In "The Objectivist Ethics," Ayn Rand claims that "an organism’s life is its standard of value," meaning that "that which furthers its life is the good, that which threatens it is the evil." She claims that on the grounds that the physical functions of a living organism are "actions generated by the organism itself and directed to a single goal: the maintenance of the organism’s life." In fact, however, evolutionary theory teaches us that reproduction, not life, is the ultimate end of every living organism. Is that true? If so, does that have implications for ethics?

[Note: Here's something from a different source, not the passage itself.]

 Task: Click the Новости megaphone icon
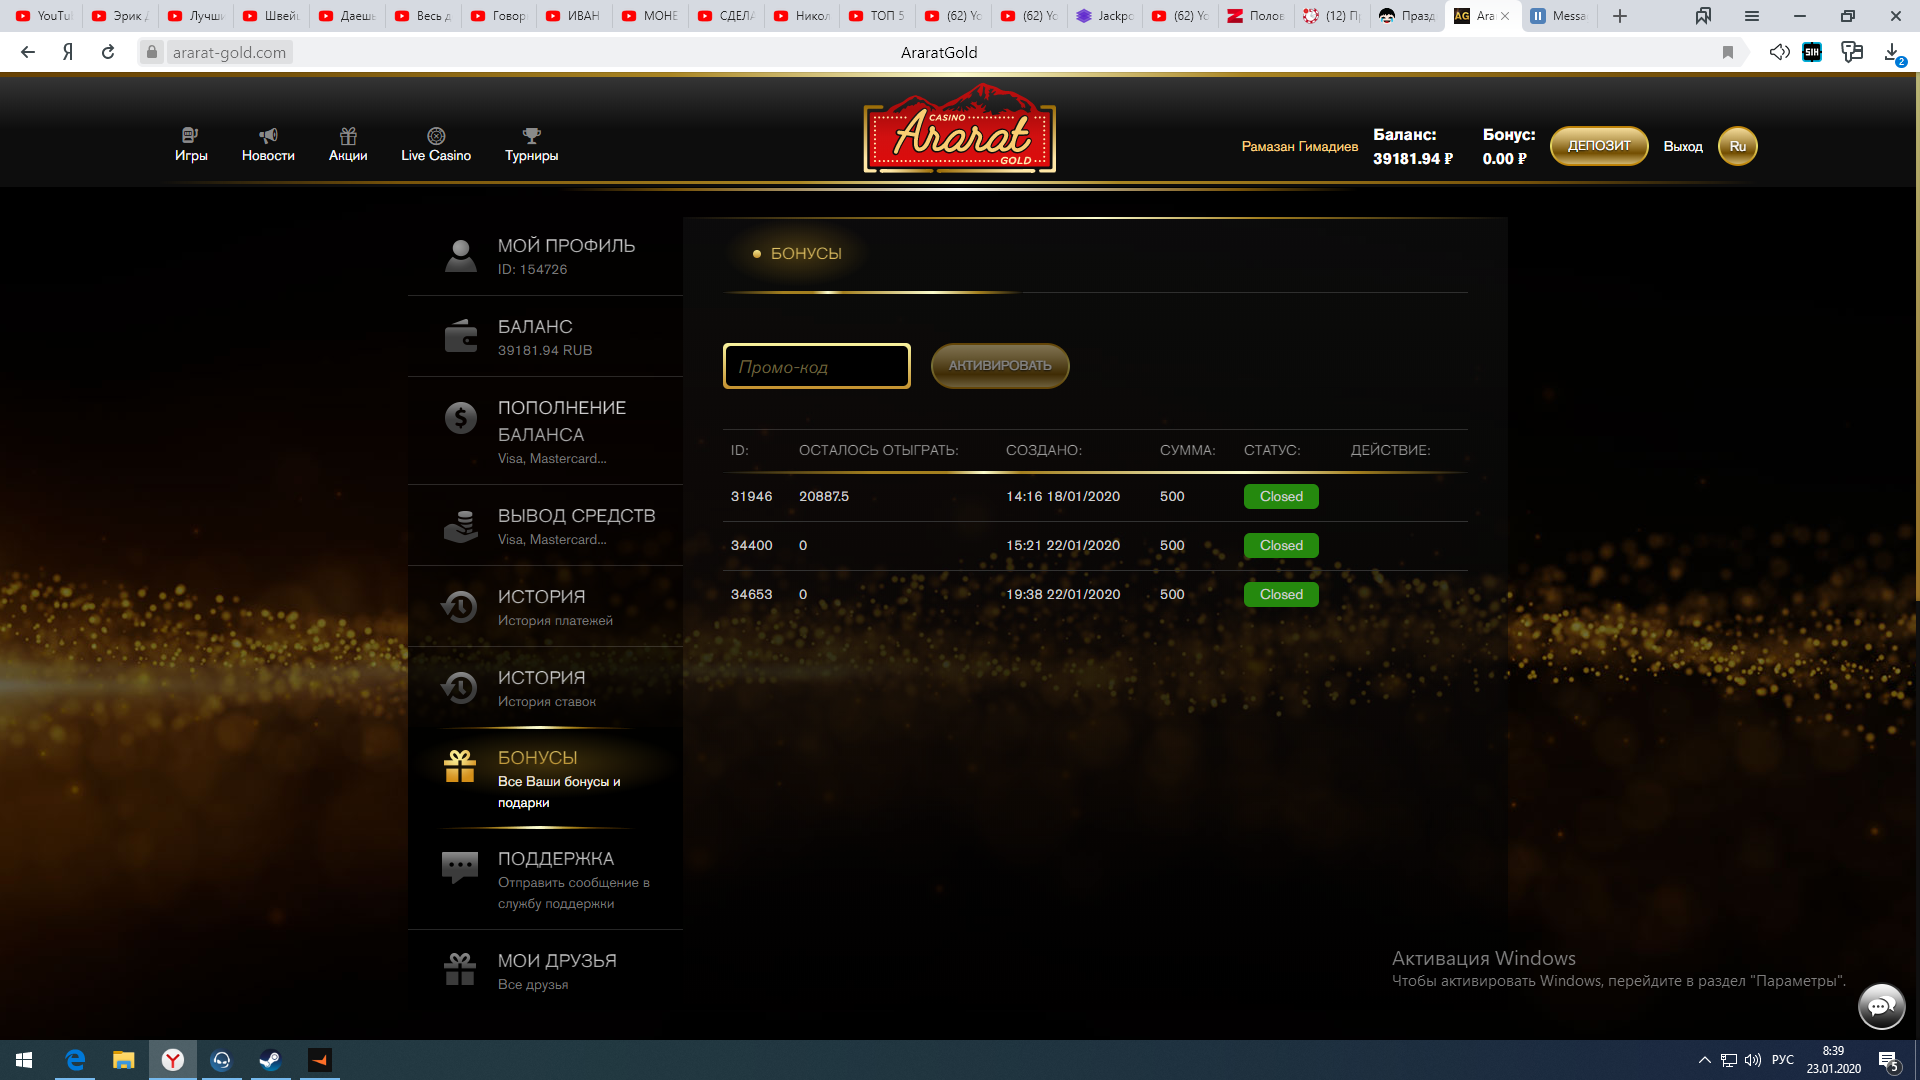[268, 136]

Anonymous , 17.02.2013, 13:09
Idea status: under consideration

Comments

Adam , 18.09.2013, 04:34
I would not say that modern evolutionary theory holds reproduction as the standard of value. If you are talking about gene centred theories, then it is the perpetuation of the genes which is the standard of value. This is not the same as reproduction from an individual's point of view; it might be in the interest of the genes for one individual to die so that a greater number of others may prosper. If you look at worker ants for example, their standard of value is the genes of the queen ant; they live to serve her, and cannot breed themselves.
Mike, 21.12.2013, 15:21
This is prevalent throughout all life. Even amoeba will gather together to form a tower to allow the amoeba at the top of the tower to use the wind to move to an area with greater nutrients. Those amoeba that build the tower die. All but the leaders of a pack of dogs deny themselves reproduction so the best of the group can reproduce. This ensures that the species continues, not the individual. Clearly we should be living our lives for the benefit of the species. Living for the individual goes against the reality of life. And respecting reality is important.